Indeed, they kind of sound like Trump.

On refugees they agree with Trump. One big reason they are giving for Brexit is to stop the flow of Syrian refugees.

Some even go Birther on the President.

"Hence the Brexiteers’ fury. They know how badly Obama’s words undermine their case, especially after what has been a week from hell for the out campaign. One that ended in the absurdity of a Ukip MEP, Mike Hookem, lurching into full-bore anti-Americanism, winding the clock back to 1939 to argue that the US had it in for us even then, seeing the second world war as a way of “smashing the UK’s influence in the world”. When a party defined by its loathing of the EU finds itself attacking the US, you know things have gone awry."

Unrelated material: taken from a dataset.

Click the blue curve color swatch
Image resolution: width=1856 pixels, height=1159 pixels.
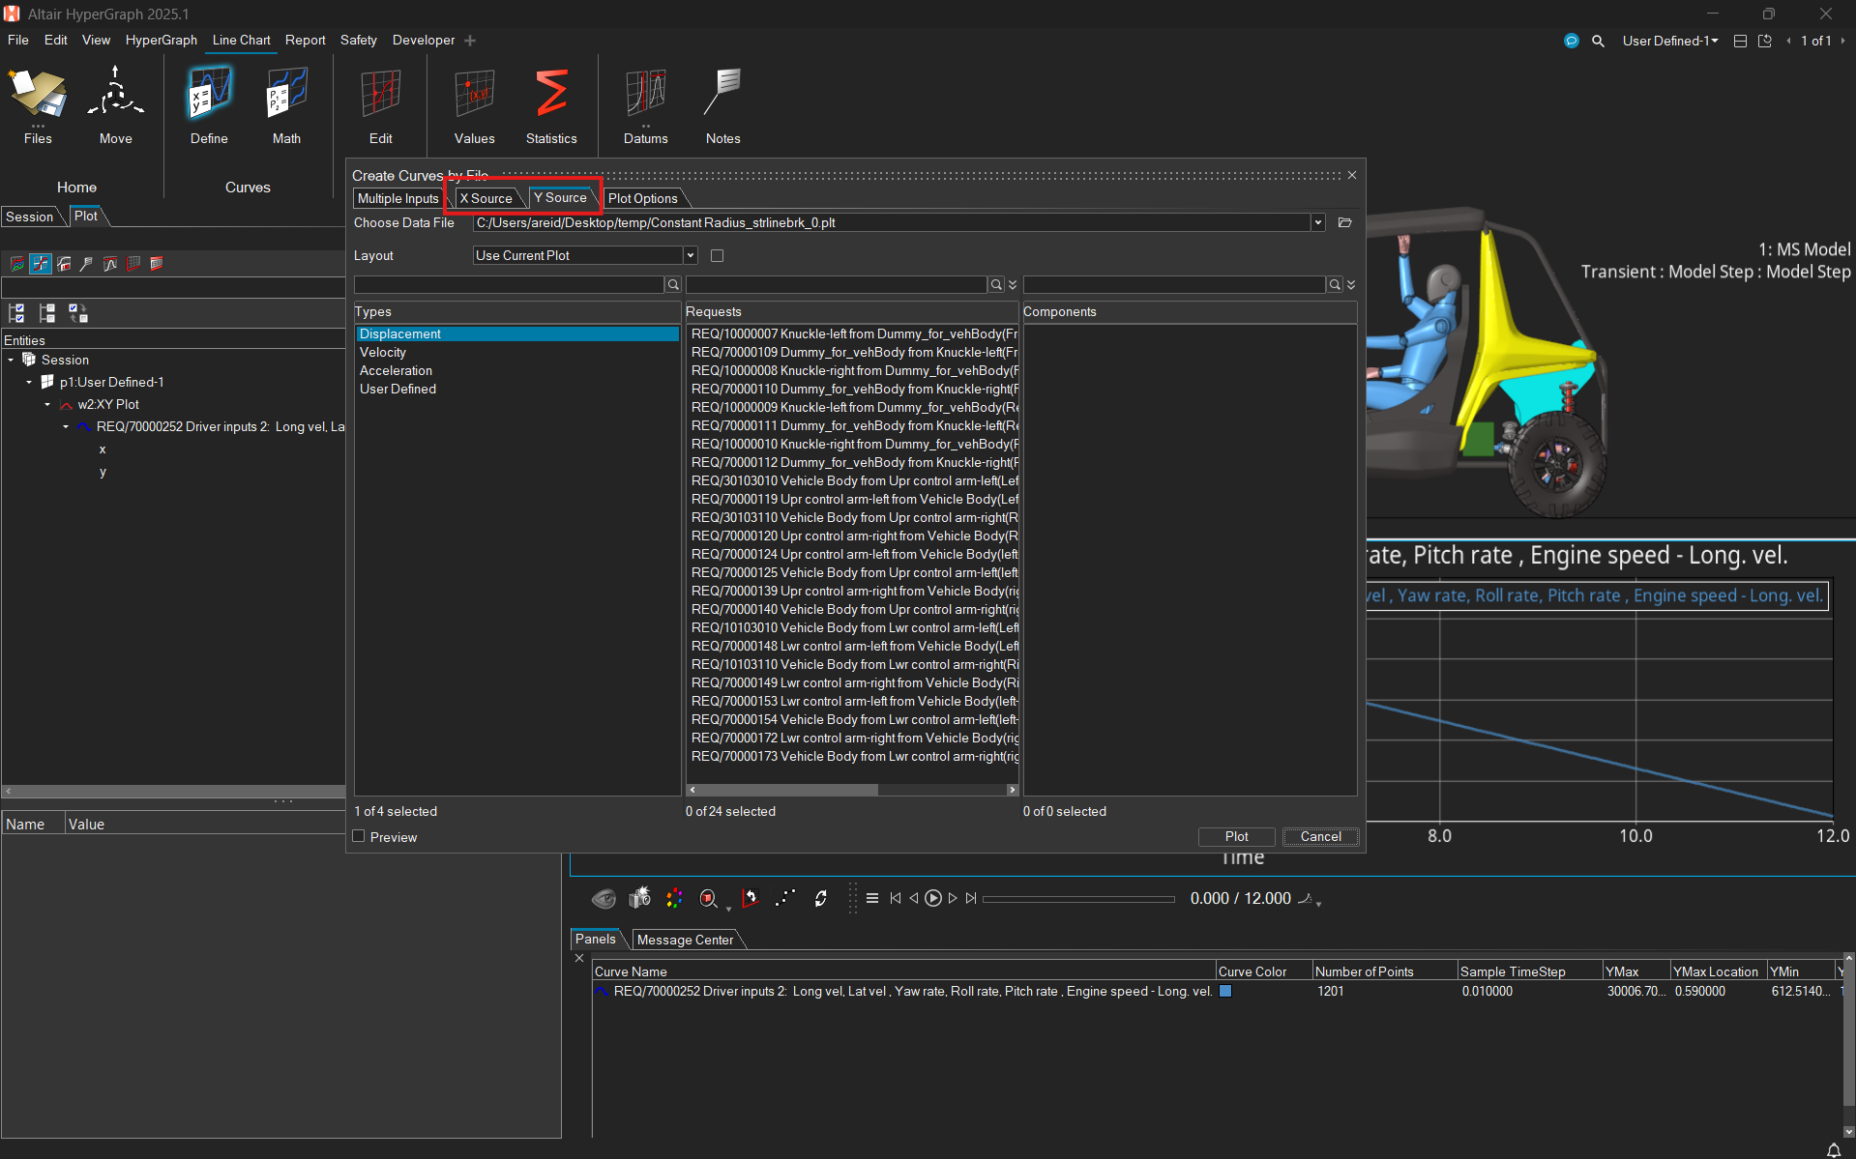tap(1225, 992)
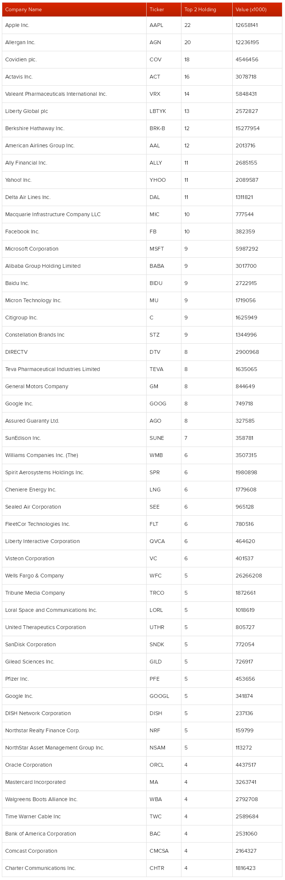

"The same is true of Boris Johnson’s Sun screed, which dipped into Donald Trump’s Bumper Book of Political Wisdom to suggest that the “half-Kenyan” president cannot be trusted because he is filled with “ancestral” loathing of Britain."

"What an interesting choice of word that “ancestral” was. Not “post-colonial”, which would have located this supposed antipathy in the 20th century, but “ancestral” to be run alongside “half-Kenyan”. It was a reminder of the brilliant slapdown Obama once issued to Trump, when the tycoon was demanding to see Obama’s birth certificate. From the podium at the 2011 White House correspondents’ dinner, Obama said he could go one better and show his birth video. He promptly played a clip from the Lion King, of Simba the newborn cub held aloft – as graceful a way of calling out a racist as one can imagine."
This has always been a problem for the British. They never wanted to be part of the EU anyway. They wanted to be part of some sort of Anglophone transatlantic alliance. But the US was not that into them then. We told the British to play and have a good time with its European playmates.

And isn't that into them now, either.